Editor:
Re: Coal exposure not a health issue, Jan. 7 letters.
The letter from Mark Gordienko (president of International Longshore and Warehouse Union Canada) was cordial and well thought out and should advance dialogue on the coal-dust issue in the news. It is only right that members of the unions handling coal should speak up about what health issues they’ve noticed, if any.
However, Gordienko’s letter fails to make the necessary distinction between B.C. metallurgical coal and the American thermal coal that the expansion of the Fraser Surrey Docks facility will provide for.
The latter coal is more fragile and inclined to break up and release dust.
It is disingenuous to suggest American thermal coal has the same economic importance. The statistics needed to evaluate the coal-port expansion project are not the ones furnished by Gordienko, but the ones that indicate money and jobs to be generated by the increased transport of American thermal coal only.
Finally, I don’t believe Gordienko’s letter is the final word on the potential health hazards of coal dust.

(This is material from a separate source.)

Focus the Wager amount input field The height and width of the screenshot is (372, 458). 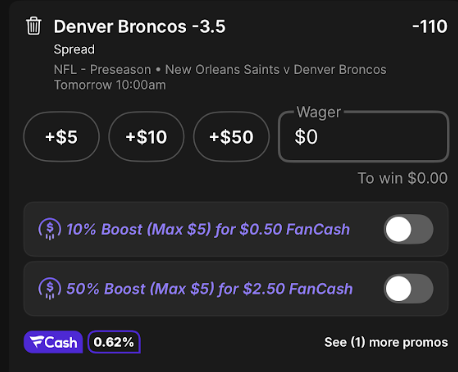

The chief medical officers with Fraser Health and Vancouver Health are not satisfied by the limited environmental assessment praised by Gordienko.
Note the concern about children breathing fugitive thermal coal dust along the transportation corridor is not addressed by the experience of adult workers who predominantly handle a different type of coal.
David Anson, White Rock
• • •
In response to Mark Gordienko’s letter, it all sounds wonderful with the jobs and revenue produced by the coal industry in B.C., but this is entirely separate from the coal dock planned at Fraser Surrey Docks.
Opponents of the dock have no problem with the B.C. metallurgical coal, mined, transported and exported for steel manufacturing.
What we have a major problem with is the fact that the thermal coal planned for FSD will have been mined in Wyoming by U.S. miners, transported on U.S. trains manned by U.S. crews all the way to FSD.
In any case, B.C. is being used as a soft touch due to the public outcry in Washington and Oregon where, of six docks planned, three have been cancelled due to their much more stringent environmental processes.